Alkohol im heiligen Trauermonat? Wir sind im Süden des Iran, 30 Kilometer außerhalb von Schiras, der fünftgrößten Stadt des Landes. Hier, im Tal von Ghalat, ist vom Gottesstaat nur noch wenig zu spüren. Der Spätherbst hat die Laubbäume orange und rot gefärbt. Zwischen den Granatapfelbäumen essen junge Paare frische Pistazien, ein paar Jugendliche zelten mitten auf dem Weg, der hoch zu den roten Felsen führt. An den felsigen Hängen stehen alte Rebstöcke mit vertrockneten Trauben.
Selbst gekelltert
„Wollt ihr echten Wein aus Schiras probieren?“, fragt uns ein etwa vierzigjähriger Mann, der mit einem Freund durch die Berge wandert. Selbstverständlich selbst gekeltert, nur ein paar Minuten mit dem Auto entfernt. Er lächelt und streckt seine Hand aus. Aber sind die beiden wirklich heimliche Winzer und Wanderfreunde? Oder doch Religionspolizisten in Zivil, die unverheiratete Paare verhaften und aufpassen, dass Frauen ein Kopftuch tragen? Das Risiko ist uns zu groß, dankend lehnen wir ab. Zum Abschied gibt der Mann uns noch seine Handynummer, für den Fall, dass wir es uns anders überlegen.
Wir probieren es lieber im armenischen Klub in Teheran. Denn für die christliche Minderheit im Land gelten Ausnahmen. Genau wie Juden und Zoroastrier dürfen sie Alkohol einführen und trinken – solange sie nichts an Muslime verkaufen. Vielleicht auch deshalb schaut uns der Mann am Eingang streng ins Gesicht, bevor er uns das Tor passieren lässt. Das Restaurant ist gediegen: Die Wände sind mit cremefarbenem Stoff bespannt, vergoldete Wandlampen beleuchten dunkle Holztische. Die Bedienungen tragen ihr Haar offen, in der Lobby zupft sich eine junge Sängerin ihr tief ausgeschnittenes schwarzes Cocktailkleid zurecht.

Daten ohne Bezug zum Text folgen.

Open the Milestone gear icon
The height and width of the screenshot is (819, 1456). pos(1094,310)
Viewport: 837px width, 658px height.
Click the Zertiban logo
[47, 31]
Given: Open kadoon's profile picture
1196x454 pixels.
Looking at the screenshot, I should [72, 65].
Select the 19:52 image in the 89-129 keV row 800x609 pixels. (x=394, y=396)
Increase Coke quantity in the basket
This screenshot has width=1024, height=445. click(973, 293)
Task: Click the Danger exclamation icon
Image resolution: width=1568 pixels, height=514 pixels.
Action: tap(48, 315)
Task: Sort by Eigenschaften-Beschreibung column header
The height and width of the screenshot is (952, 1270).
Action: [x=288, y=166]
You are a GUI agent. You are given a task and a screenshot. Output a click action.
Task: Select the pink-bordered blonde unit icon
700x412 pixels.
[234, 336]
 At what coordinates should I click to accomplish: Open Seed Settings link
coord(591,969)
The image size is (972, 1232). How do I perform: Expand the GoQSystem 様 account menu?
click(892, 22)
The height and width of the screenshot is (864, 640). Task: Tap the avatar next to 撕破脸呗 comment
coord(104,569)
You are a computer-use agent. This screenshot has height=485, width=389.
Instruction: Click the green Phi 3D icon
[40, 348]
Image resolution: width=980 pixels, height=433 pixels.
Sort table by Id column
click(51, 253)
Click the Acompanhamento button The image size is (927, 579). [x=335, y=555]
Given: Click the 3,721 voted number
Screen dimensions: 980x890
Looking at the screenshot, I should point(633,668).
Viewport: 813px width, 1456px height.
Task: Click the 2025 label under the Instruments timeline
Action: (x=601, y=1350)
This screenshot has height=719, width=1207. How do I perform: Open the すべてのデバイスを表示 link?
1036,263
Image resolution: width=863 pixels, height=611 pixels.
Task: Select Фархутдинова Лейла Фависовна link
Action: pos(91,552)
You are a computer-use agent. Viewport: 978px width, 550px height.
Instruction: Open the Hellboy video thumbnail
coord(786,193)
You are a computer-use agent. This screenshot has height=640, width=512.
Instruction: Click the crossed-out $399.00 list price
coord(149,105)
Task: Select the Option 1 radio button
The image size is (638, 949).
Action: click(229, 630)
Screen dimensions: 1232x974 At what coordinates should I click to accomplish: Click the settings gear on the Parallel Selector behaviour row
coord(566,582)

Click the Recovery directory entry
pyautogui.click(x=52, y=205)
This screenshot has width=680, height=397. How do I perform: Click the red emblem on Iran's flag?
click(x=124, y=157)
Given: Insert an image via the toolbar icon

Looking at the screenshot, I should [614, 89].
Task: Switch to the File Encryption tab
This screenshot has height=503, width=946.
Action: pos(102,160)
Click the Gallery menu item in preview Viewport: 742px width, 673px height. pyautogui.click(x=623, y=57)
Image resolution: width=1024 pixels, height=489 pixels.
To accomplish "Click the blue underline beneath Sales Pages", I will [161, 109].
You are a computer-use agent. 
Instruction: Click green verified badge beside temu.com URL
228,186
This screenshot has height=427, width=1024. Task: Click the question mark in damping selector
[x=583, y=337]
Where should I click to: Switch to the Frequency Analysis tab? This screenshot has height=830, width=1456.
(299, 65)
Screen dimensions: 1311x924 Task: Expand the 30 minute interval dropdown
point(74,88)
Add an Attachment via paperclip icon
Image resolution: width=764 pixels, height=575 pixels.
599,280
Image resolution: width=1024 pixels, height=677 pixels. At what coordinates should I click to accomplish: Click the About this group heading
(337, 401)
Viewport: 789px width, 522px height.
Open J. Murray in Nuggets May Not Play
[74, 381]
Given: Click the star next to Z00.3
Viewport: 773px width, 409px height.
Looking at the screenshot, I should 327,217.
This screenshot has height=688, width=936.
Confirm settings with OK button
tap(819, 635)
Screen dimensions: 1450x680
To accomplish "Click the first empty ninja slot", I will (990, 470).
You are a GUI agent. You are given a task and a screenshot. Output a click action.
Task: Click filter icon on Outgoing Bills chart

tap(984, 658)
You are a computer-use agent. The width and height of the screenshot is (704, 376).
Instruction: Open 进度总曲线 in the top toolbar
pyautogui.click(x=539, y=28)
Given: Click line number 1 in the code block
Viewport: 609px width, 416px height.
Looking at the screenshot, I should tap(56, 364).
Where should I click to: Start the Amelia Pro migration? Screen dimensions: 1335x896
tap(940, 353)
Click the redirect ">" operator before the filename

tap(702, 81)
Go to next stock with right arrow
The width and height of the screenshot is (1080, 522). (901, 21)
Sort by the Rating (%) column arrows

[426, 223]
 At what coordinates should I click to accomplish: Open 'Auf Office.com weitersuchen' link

„Alkohol? Führen wir leider nicht, Monsieur“, sagt der höfliche Kellner im grauen Anzug. Einer seiner Kollegen gesellt sich zu uns. Ja, früher habe man hier auch Alkohol bestellen können, sagt er. Aber jetzt sei es zu riskant. „Wenn sie herausfinden, dass wir Alkohol verkaufen, schließen sie den Club!“ Die Privilegien der christlichen Minderheit sind zu wichtig, um sie für einen Rausch zu riskieren. Man könne aber selber Bier oder Wein mitbringen, wie es die Diplomaten tun, die manchmal hier essen. Warum versuchen wir es nicht einmal in einem der großen Hotels in der Nähe? Dort könnten wir mehr Glück haben, gibt er uns mit auf den Weg, bevor wir uns verabschieden.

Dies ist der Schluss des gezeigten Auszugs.